No, that would take too long. Allow me to summarize:
Bracketing allows a capital gun bay with multiple weapons to 'spread out' their shots, reducing concentrated damage in favor of accuracy. In game turns, the bay reduces damage in order to gain a to-hit bonus, with more guns letting you dial down the damage more, in exchange for more accuracy, topping out with 4-gun bays. The end result is that bays with multiple smaller guns are far more useful than single big guns. A McKenna can stay at Extreme range and even though fully bracketed shots do less damage, it will be hitting reliably at that range. As an example of how much of a game changer this is, go look art the stats for the Davion II and Lola III destroyers and imagine a fight between them without bracketing. Now imagine the same fight, knowing the Lola is fast enough to stay at long or extreme range, and unlike the Davion, it can score hits on a regular basis from that far out. I'll let you look in StratOps for the details.

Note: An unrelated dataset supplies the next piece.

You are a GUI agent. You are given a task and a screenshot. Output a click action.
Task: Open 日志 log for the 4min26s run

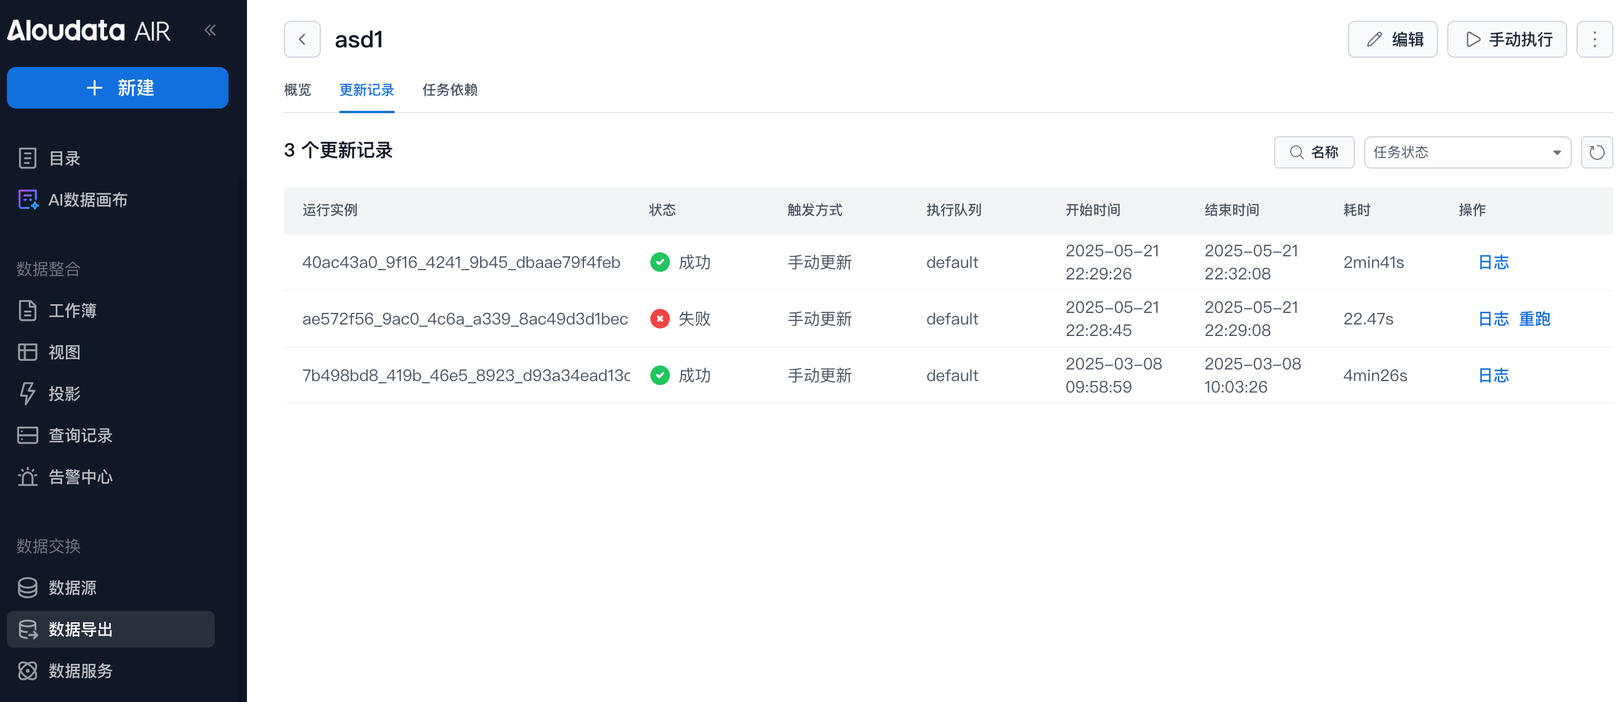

This is why quad HNPPC turrets are considered the gold standard as they can bracket to the maximum allowable level while doing almost the max damage possible in those circumstances, and does so with the fewest guns, meaning less fire control mass. The big thing about the armor of the Texas is that it is thick enough to take fully bracketed 4-NPPC hits without getting thresholded, so an opponent must either accept that he will have to pound the Texas to pieces the hard way(while likely taking threshold crits in return), dial down the accuracy and hit much less often, or close and let the Texas boost his damage as well, possibly bringing that big NAC/40 to bear.